Why Does Our Body Needs Exercise?
December 20, 2008
The importance of exercise is nothing new. Thomas Jefferson once wrote that to be successful in academic studies, a person should “give about two of them [that's hours, people!], every day, to exercise; for health must not be sacrificed to learning. A strong body makes the mind strong.”
It turns out Jefferson was on to something. A multi-year study by researchers at Tufts University found that students who said they exercised at least 3 days a week were more likely to report a better state of physical health and greater happiness than those who didn’t exercise. This (and other evidence) suggests that the real benefits of exercise may not come right after a workout but from a longer commitment to regular activity.
Most experts today do not demand 2 hours of daily exercise. The U.S. Department of Health and Human Services recommends that people get at least 60 minutes of moderate to vigorous physical activity most days of the week.
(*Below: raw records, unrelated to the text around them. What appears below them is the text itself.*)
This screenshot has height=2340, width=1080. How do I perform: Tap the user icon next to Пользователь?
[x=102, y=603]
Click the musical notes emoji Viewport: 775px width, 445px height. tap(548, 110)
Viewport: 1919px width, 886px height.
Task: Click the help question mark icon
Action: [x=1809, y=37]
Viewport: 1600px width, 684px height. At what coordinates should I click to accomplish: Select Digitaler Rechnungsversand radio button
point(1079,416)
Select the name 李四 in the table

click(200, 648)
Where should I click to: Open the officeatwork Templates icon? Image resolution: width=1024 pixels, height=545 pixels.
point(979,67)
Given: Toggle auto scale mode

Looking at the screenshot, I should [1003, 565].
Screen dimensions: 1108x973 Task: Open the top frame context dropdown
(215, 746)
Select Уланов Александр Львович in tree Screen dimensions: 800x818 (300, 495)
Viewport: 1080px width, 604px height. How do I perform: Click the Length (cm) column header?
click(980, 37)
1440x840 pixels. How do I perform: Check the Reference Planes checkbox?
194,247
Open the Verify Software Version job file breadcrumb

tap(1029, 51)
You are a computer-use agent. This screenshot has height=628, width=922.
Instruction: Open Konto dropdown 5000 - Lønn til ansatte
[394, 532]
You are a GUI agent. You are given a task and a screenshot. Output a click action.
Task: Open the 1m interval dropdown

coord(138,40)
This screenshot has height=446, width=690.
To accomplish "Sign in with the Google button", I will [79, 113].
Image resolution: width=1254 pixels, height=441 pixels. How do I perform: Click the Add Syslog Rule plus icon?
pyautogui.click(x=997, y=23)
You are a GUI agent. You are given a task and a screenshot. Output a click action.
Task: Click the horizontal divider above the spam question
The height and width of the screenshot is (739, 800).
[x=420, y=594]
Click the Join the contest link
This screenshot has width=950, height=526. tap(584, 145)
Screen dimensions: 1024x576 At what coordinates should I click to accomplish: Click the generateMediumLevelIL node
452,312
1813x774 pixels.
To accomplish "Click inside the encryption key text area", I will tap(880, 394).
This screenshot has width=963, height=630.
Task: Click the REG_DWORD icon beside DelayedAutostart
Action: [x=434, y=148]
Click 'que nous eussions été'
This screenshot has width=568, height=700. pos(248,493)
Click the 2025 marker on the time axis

Brisk walking, jogging, and swimming are easy ways to boost your heart rate and promote cardiovascular health. Exercise can also help lower blood pressure and counter stress. For women, exercise that makes the body and bones bear weight - like walking or running - may reduce the risk of osteoporosis later in life.
You’ll likely discover a subtler benefit of exercise as well: greater self-confidence. This may make it easier for you to participate in class and help you perform well in academic and social situations.
How Can I Get Moving?
Colleges offer lots of exercise options. Why not take advantage of the facilities and try something new? You may even be able to take physical education classes for credit - check with your advisor. Here are some suggestions to get you going:
- Work out at the gym. The gym can be a great place to work off stress from the pressures of school. And if time on the stationary bike or treadmill makes you feel like a hamster, you’ll probably find lots of other options at your college gym, such a pool or yoga classes. Exercise should be fun, because the more you enjoy it the more likely you are to do it regularly. So find activities you like and make them a part of your routine.
- Hit the road. All you really need for a workout are comfortable athletic shoes. Then head to the track or check out local trails for jogging - or biking and in-line skating. If your school has jogging or fitness trails around campus, you can probably pick up a map in the student activities office or the gym. (Avoid running alone in isolated areas or at night, even in places that feel safe, so take a friend on your road trip.)
- Head to the court - or the green. Most schools have tennis, racquetball, or squash facilities, and some colleges have golf courses. Many offer classes and lessons. And one of the great things about college is that if your friends don’t share your interests, you can usually meet other players easily.
- Join the club. Even if you’re not at the level of NCAA competition, there are opportunities to play team sports. Check out intramural and club sports like soccer, basketball, lacrosse, ultimate Frisbee, and tons of others.
- Take a hike. Many schools have an outdoor recreation club that loans or rents equipment - everything from tents and backpacks to kayaks and snowshoes - to students for solo or group outings. They may also offer organized trips and lessons. If you’re experienced in the outdoors, consider volunteering to lead groups of other students on hikes or other outdoor trips.